Quel est le profil des vétérinaires impliqués dans le RNE ? Comment sont-ils formés ?
Ce sont généralement des praticiens en clientèle canine, intervenant à titre bénévole sur des échouages, pour réaliser des nécropsies et des prélèvements, ou prendre en charge des animaux en détresse. L’observatoire Pelagis a également mis en place une convention de collaboration, avec des vétérinaires exerçant en laboratoire ou en milieu universitaire, pour les analyses histologiques notamment. On compte actuellement 35 vétérinaires affiliés au RNE, et 25 sont en cours d'intégration.
L’observatoire Pelagis organise en moyenne trois sessions de formation par an à destination des vétérinaires, chacune pouvant accueillir huit participants. Les formations sont animées par les membres du pôle échouage de Pelagis, dont je fais partie, ainsi que par nos vétérinaires conventionnés. Elles se déroulent sur trois jours, avec une journée pratique, en métropole ou en outre-mer. Cette année, il devrait y avoir une formation à Saint-Pierre-et-Miquelon, et deux à La Rochelle. L’objectif est d’être capable de réaliser une autopsie et des prélèvements selon les standards du RNE, afin d’évaluer l’état sanitaire d’un animal, de déterminer la cause de la mort et d’obtenir des données pour les études épidémiologiques. Au programme : des généralités sur le RNE, les mammifères marins et les modalités de surveillance sanitaire de ces animaux pour commencer. Puis nous détaillons l’anatomie des cétacés et des phoques, les pathologies classiquement rencontrées ainsi que les protocoles de nécropsies, d’échantillonnage et les modalités de rédaction d’un rapport standardisé.
Intéressé/e pour devenir correspondant local du RNE ?
Envoyez un mail à pelagis@univ-lr.fr, en précisant votre identité, votre zone d’intervention, votre cadre d’intervention (bénévolement en dehors du travail ou dans le cadre professionnel), vos coordonnées et vos disponibilités.

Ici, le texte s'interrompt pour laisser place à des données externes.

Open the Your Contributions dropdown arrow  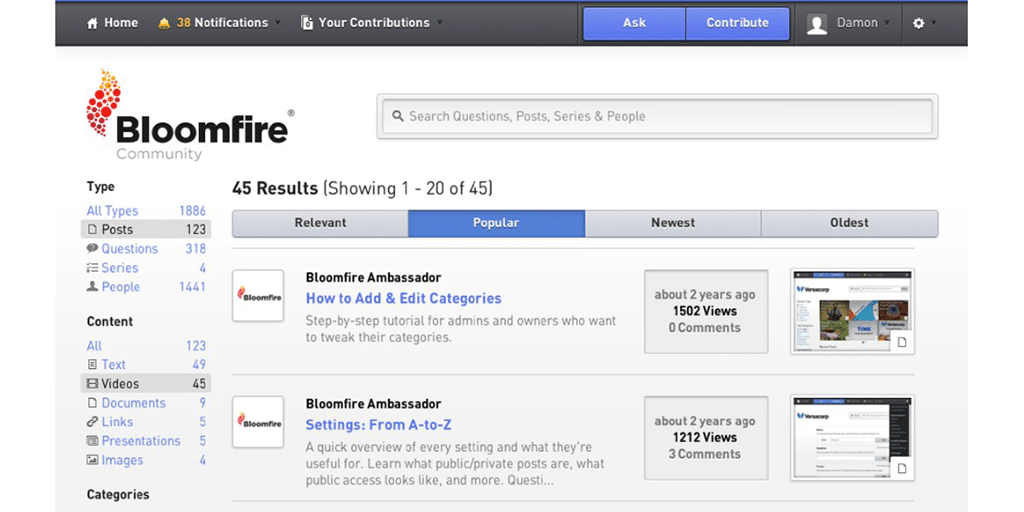(439, 23)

Captures dans des engins de pêche, traumatismes, mort naturelle… plus de 2 000 échouages sont signalés chaque année en France
Le rapport du RNE pour l’année 2021 fait état de 2 046 échouages en France (métropole et outre-mer), 74 % concernent des cétacés et 26 % des pinnipèdes (phoques et morses). 54 % des cétacés et 71 % des pinnipèdes ont pu être examinés selon le protocole d’examen lésionnel externe, et 10 % des cétacés et 6 % des pinnipèdes ont fait l’objet d’un examen lésionnel interne. La capture dans des engins de pêche constituait la première cause de mortalité chez le dauphin et le marsouin communs. La mort due à un traumatisme, d’origine anthropique ou non (compétition interspécifique), représenterait la principale cause pour le grand dauphin. En 2021, sur la base des examens internes, la mort naturelle résultant d’un état pathologique concernait 10 à 27 % des cétacés et 25 à 36 % des phoques. Parmi les causes ont été notamment identifiés des processus infectieux affectant différents organes (poumons, foie, système lymphatique, voire septicémie), des tumeurs ainsi que des infestations parasitaires massives.